Artificial Intelligence In Your Toilet. Yes, Really!
2 July 2021
If you think they’ve thought of everything, what about a toilet that costs $8,000? It could come to a loo near you by the end of 2019. What could possibly make a bit of porcelain worth that much money? It might just become priceless if its smart technology can identify a health problem before its too late. Here is how artificial intelligence is being used for toilets.
As artificial intelligence has been altering our homes and workplaces, our toilets were neglected. Even though Japanese companies have been selling high-tech toilets since the 1980s, they hadn’t gained much traction in the rest of the world. That’s not the case anymore! Kitchen and bath supplier Kohler just introduced its second-generation Numi 2.0 Intelligent Toiletthat comes equipped with LED lights that can change color dynamically; built-in Amazon Alexa so you can inquire about the weather, ask Alexa questions and play your favorite tunes while relieving yourself; hands-free, motion-activated (and heated) lid; Bluetooth; bidet and dryer; and more! Of course, in the case of a power outage, the toilet has an emergency flush feature.
Toilets as a Health Tool
Aside from the novelty of a smart toilet with all the bells and whistles, smart toilets can actually play an important role in monitoring health at the hospital and at home. One toilet seat developed by the Rochester Institute of Technology contains devices that measure blood oxygenation levels, heart rate, and blood pressure to signal when someone is at risk for congestive heart failure. The device was part of a study to determine ways to reduce hospital readmission rates; nearly 70% of patients with congestive heart failure are readmitted within 90 days of discharge.
Japanese firm Toto created one of the first smart toilets that could monitor health indicators in the early 2000s. It was able to monitor sugar levels in urine, check body weight, temperature and hormone levels and transmit the data to computers and doctors who could advise about fertility. Toto’sFlow Sky toilet can measure urine flow by monitoring the water level in the toilet. Changes in urine flow could signal a prostate or bladder concern.
Other companies’ projects focus on solutions that would allow the elderly and people with disabilities to live independently longer. The iToilet project created a toilet that could adjust the height and tilt of a toilet via voice commands and have sensors to detect the safety of people using them. This not only helps the people using them be more independent but also relieves strain on their caregivers.

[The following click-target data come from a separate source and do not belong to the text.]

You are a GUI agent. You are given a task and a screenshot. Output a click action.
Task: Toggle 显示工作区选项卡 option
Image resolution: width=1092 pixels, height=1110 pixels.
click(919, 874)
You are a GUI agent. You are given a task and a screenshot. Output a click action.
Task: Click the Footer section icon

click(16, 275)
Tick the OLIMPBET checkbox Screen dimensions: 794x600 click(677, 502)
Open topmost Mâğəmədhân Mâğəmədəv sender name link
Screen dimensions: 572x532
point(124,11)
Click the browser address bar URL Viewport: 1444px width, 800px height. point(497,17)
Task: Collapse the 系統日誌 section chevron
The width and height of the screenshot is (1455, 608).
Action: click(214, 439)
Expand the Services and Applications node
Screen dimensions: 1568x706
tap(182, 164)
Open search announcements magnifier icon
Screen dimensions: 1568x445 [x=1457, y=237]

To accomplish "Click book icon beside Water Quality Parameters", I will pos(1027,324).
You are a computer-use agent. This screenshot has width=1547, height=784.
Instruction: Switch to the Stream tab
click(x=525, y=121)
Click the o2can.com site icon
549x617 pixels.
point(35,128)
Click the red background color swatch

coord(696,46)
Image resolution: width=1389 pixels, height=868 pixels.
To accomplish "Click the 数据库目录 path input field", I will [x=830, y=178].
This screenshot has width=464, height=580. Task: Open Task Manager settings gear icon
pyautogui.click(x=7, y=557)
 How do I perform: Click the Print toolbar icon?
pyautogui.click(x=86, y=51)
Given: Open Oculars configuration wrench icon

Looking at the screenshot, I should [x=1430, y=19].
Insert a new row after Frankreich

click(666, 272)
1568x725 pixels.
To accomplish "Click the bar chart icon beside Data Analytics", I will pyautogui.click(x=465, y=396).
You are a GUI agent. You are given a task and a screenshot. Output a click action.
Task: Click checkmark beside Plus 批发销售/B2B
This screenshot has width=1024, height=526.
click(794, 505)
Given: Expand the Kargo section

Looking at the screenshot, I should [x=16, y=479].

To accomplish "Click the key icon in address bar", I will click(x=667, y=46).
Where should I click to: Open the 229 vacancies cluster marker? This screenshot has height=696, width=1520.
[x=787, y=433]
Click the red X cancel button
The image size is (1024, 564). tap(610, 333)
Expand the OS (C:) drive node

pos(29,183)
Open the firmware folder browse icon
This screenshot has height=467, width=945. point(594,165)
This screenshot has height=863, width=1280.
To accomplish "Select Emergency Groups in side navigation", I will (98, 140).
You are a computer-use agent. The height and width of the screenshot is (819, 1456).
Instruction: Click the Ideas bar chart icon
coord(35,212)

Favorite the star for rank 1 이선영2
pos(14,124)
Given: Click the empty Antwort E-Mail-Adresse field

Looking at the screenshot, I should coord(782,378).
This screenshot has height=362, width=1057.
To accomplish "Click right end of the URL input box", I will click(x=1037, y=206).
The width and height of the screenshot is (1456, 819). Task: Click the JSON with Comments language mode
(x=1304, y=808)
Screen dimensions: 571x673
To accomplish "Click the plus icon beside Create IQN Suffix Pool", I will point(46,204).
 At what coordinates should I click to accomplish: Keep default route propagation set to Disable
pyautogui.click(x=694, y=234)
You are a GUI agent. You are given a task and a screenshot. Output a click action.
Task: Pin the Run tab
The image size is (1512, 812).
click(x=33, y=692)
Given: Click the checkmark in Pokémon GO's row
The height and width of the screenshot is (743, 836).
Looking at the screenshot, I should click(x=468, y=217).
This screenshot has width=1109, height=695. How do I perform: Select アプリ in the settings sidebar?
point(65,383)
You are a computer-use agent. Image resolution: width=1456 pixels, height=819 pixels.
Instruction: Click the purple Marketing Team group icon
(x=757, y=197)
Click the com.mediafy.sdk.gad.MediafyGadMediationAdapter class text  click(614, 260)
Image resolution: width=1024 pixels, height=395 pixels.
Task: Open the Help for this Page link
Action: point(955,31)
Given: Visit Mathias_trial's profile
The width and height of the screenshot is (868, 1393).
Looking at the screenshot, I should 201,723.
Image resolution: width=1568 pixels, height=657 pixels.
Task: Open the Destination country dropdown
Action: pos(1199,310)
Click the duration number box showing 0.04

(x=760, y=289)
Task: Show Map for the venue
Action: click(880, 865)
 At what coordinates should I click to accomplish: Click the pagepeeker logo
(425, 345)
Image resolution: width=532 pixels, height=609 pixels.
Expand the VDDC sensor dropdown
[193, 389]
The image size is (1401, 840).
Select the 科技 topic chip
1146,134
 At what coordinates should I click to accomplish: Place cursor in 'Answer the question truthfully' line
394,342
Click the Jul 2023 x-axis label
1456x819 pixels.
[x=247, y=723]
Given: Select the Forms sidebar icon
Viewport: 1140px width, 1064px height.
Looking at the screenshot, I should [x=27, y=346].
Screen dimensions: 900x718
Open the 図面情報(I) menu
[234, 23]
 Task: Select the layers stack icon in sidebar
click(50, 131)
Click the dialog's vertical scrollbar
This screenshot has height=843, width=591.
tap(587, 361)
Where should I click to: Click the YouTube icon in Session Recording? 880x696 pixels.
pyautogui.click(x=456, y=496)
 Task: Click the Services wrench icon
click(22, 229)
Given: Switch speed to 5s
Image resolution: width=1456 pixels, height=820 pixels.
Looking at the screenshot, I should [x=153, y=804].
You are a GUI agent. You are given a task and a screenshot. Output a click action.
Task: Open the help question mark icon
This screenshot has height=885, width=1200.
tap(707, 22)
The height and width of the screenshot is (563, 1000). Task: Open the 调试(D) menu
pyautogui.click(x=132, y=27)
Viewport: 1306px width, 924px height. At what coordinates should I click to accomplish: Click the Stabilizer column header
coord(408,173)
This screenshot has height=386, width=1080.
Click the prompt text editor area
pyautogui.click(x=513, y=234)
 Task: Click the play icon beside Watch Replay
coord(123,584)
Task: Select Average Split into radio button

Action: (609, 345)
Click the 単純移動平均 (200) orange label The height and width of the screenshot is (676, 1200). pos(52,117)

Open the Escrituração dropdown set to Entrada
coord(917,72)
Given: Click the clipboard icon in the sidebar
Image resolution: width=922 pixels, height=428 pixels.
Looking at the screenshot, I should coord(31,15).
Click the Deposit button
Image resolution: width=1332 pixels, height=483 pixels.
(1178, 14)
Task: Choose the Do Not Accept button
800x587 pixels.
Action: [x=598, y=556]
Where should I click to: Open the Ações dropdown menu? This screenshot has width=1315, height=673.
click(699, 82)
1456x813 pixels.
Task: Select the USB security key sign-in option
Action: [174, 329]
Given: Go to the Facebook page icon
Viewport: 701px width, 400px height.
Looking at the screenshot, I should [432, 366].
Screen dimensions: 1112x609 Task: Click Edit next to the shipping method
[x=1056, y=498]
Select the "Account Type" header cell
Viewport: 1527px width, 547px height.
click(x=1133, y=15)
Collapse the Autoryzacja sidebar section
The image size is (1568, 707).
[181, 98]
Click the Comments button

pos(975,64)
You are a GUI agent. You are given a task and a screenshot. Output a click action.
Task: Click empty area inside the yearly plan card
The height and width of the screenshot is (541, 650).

What if the toilet in your home could monitor your health by analyzing your daily waste? This might be possible on a wide scale in the future.Discreetly placed sensors on the toilet could retrieve the data that artificial algorithms could analyze to determine early signs of disease if there are other health issues that need to be addressed or manage conditions such as diabetes. Since toilets get used several times a day, it makes capturing data easy and part of a person’s everyday routine. This consistent data could help us all shift to a more proactive response to healthcare.
Smart toilets could also have an essential role in monitoring public health. With the help of data collected from smart toilets in public spaces in combination with the weather and other data from satellites, it could give global health professionals early warnings of a disease outbreak before it becomes a crisis.
Since human waste leaves a lot of clues about a person’s overall health, more consistent analysis of it could be beneficial. Many illnesses and ailments such as kidney disease, bladder issues and infections, cancer, and more leave tell-tale signs in urine and feces that they have invaded the body. Chemical analysis, cameras, and other techniques can be used to gather this intel. Unlike wearable health trackers, people don’t need to remember to charge batteries or “put on” a smart toilet. A person’s consistent use of a smart toilet will allow for consistent data creation without them needing to remember or do anything outside of their routine.
Toilets are the same as any consumer product—the more interest and demand for smart toilets that can track health status the more companies will jump in to create the supply. Now that consumers are using health and fitness devices, will they be more interested in a smart toilet? If Google getting a patent for a blood pressure-monitoring toilet is any indication, we believe intelligent toilets will begin to proliferate assuming manufacturers make them easy to use and reliable as well as overcome the privacy and security concerns people will have about collecting this very personal data.
What reservations do you have about using a smart toilet?